An den Anfang aller Überlegungen gehört also die Frage, warum digitale Medien überhaupt eine Rolle in Schule spielen sollten. Darauf gibt es zwei Antworten: 1.) Es ist notwendig, dass Kinder und Jugendliche Kompetenzen erwerben, um die Chancen digitaler Medien für sich zu nutzen und den Risiken (von Cybermobbing bis Internetsucht) angemessen begegnen zu können. Medienkompetenz, das hat die KMK bereits vor einigen Jahren festgestellt, ist eine Schlüsselkompetenz im 21. Jahrhundert und wird immer mehr zu einer Voraussetzung für Teilhabe / Zugang zu Bildung. Dass die computer- und informationsbezogenen Kompetenzen von hiesigen Schülern im internationalen Vergleich nur mittelmäßig sind (vgl. die Ergebnisse der ICILS-Studie), zeigt, dass Schule hier einen Beitrag leisten kann.

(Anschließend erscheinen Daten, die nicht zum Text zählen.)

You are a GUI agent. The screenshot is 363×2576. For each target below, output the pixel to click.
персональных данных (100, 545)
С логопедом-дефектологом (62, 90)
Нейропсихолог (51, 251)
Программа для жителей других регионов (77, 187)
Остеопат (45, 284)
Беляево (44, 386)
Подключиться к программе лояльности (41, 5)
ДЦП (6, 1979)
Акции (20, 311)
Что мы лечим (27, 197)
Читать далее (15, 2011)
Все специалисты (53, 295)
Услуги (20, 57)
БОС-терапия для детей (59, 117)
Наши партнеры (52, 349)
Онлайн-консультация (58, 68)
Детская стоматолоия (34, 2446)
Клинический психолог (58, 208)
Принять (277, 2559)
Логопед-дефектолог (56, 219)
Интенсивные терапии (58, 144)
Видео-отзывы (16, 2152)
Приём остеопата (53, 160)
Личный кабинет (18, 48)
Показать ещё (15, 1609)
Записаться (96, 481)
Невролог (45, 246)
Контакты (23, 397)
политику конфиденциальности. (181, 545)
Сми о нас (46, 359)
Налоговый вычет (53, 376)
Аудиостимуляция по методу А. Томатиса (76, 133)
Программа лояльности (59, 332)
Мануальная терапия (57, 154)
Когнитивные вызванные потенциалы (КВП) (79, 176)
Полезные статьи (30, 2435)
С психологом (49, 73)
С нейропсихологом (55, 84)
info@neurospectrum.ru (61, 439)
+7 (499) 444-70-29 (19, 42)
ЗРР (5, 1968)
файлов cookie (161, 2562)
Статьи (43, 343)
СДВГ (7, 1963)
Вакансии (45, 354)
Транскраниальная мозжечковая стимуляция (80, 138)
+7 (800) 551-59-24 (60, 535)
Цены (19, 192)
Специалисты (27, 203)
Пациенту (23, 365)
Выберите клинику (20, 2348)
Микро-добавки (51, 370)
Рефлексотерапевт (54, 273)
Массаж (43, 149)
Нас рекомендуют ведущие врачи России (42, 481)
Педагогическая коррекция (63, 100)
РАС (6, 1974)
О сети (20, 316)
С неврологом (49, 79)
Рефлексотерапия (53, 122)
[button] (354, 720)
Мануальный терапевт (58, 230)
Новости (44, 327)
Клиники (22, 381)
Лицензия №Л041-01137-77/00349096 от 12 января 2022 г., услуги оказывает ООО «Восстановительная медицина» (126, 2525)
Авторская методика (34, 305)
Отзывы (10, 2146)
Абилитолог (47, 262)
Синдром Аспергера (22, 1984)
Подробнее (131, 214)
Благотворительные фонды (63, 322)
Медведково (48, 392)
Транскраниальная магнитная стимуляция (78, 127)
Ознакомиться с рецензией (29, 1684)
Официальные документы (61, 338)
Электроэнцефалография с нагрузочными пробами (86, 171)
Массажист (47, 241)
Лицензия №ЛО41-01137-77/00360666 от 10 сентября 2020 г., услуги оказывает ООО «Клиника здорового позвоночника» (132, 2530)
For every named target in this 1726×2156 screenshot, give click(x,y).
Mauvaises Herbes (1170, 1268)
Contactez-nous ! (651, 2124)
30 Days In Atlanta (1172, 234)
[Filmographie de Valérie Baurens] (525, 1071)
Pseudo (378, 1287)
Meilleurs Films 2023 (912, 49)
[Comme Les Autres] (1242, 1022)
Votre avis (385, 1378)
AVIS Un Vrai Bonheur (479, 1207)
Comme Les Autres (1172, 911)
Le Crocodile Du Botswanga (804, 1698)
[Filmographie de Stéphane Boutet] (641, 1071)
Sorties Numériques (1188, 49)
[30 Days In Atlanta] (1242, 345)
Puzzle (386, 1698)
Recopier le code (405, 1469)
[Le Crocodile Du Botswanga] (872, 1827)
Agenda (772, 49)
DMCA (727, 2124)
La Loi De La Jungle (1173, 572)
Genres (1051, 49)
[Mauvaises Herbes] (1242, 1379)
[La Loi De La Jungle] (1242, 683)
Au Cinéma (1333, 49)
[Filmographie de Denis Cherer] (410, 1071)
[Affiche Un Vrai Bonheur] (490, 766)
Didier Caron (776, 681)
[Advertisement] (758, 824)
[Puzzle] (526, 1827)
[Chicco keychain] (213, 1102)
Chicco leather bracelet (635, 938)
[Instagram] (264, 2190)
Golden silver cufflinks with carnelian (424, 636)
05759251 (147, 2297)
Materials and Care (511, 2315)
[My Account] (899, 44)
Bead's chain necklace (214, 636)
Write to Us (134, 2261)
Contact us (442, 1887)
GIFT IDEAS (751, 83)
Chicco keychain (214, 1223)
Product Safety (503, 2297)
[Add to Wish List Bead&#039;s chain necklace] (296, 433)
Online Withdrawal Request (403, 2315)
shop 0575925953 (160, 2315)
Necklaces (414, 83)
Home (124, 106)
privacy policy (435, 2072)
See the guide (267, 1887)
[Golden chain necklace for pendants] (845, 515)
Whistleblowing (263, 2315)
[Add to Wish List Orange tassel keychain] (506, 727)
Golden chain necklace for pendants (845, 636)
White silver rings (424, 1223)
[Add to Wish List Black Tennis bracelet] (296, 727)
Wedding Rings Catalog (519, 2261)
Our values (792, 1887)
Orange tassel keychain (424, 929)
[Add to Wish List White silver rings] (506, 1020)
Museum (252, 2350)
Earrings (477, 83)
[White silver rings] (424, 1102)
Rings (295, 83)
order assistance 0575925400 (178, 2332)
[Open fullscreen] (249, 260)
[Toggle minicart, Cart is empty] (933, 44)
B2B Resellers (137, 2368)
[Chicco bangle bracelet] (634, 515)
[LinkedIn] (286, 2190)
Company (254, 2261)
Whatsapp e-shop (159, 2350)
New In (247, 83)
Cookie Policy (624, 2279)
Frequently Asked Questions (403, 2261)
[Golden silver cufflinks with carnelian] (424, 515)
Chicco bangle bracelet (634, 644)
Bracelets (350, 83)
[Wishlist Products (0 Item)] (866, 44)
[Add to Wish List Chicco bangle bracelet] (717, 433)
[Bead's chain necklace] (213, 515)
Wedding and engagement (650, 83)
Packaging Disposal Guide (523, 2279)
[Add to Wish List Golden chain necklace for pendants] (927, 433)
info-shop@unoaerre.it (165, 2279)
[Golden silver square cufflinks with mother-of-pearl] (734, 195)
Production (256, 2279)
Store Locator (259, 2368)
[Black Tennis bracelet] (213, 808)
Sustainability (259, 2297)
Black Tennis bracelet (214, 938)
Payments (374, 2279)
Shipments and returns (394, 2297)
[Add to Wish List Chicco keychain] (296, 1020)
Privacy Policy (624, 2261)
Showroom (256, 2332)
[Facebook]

2.) Digitale Medien können zudem Vorteile für das Lernen, insbesondere für individuelle Förderung bieten: Es lassen sich vielfältige Materialien (z.B. mit unterschiedlichem Anforderungsniveau) einsetzen, multimedial und interaktiv; die Zusammenarbeit und die Kommunikation können gefördert, Lernergebnisse sichtbar gemacht werden. Auch lassen sich handlungs- und problemorientierte Ansätze im Unterricht mit digitalen Medien einfach(er) umsetzen. Digitale Medien können somit eine Erweiterung des Medienrepertoires und der didaktisch-methodischen Möglichkeiten von Lehrkräften darstellen und einen Beitrag zu einer zeitgemäßen Lernkultur leisten, die den Schüler und sein Tun stärker in den Mittelpunkt rückt.
Auf die Lehrkräfte und das Unterstützungssystem kommt es an
Wie sollen die Medien in den Unterricht kommen? Unterschiedliche Studien (u.a. ICILS) zeigen, dass Lehrkräfte in Deutschland durchaus medienkompetent und medienaffin sind, aber hinsichtlich des Einsatzes von Medien im Unterricht zum Teil zurückhaltend bis kritisch sind. In vielen Fällen fehlt einfach eine Vorstellung davon, welchen konkreten Mehrwert digitale Medien für das Lernen im Fachunterricht bieten können. Hier ist das Unterstützungssystem gefragt: Landesinstitute und Medienzentren aber auch regional organisierte Fort- und Weiterbildungsangebote müssen sich an den Bedarfen (und Befürchtungen) der Praxis orientieren und aufzeigen, wie ein Unterricht mit digitalen Medien fachdidaktisch-methodisch gestaltet werden kann. Dazu sollen sich im DigitalPakt#D die Länder verpflichten, durch die „Umsetzung entsprechender pädagogischer Konzepte, die Umgestaltung der Lehreraus- und -fortbildung und die Unterstützung der notwendigen Strategieentwicklung bei Schulen und Schulträgern…“

Fazit

Die im Strategiepapier entwickelten Ansätze sind sinnvoll und richtig. Ohne substantielle Investitionen wird das digitales Lernen nicht im Schulsystem ankommen, Wankas Milliarden werden dringend gebraucht. Auch gebraucht wird allerdings ein genauer Plan für deren Einsatz. Eine frühzeitige Abstimmung mit den Bundesländern sowie den kommunalen Spitzenverbänden hätte hier sicher nicht geschadet. Die teilweise empörten Kommentare einiger Landesminister bei Twitter deuten jedenfalls darauf hin, dass diese erst über die Bild am Sonntag von den Plänen des Bundes erfahren haben. Noch scheint der dringend nötige Pakt eher ein einseitiges Projekt zu sein. Es bleibt zu hoffen, dass es hier schnell eine Bewegung aufeinander zu gibt und die vielleicht einmalige Chance genutzt wird, über das Investitionsprogramm wirklich neue Impulse in die Schulen zu tragen, die Technik in den Dienst einer guten Pädagogik stellen. Wir drücken auf jeden Fall allen Beteiligten die Daumen!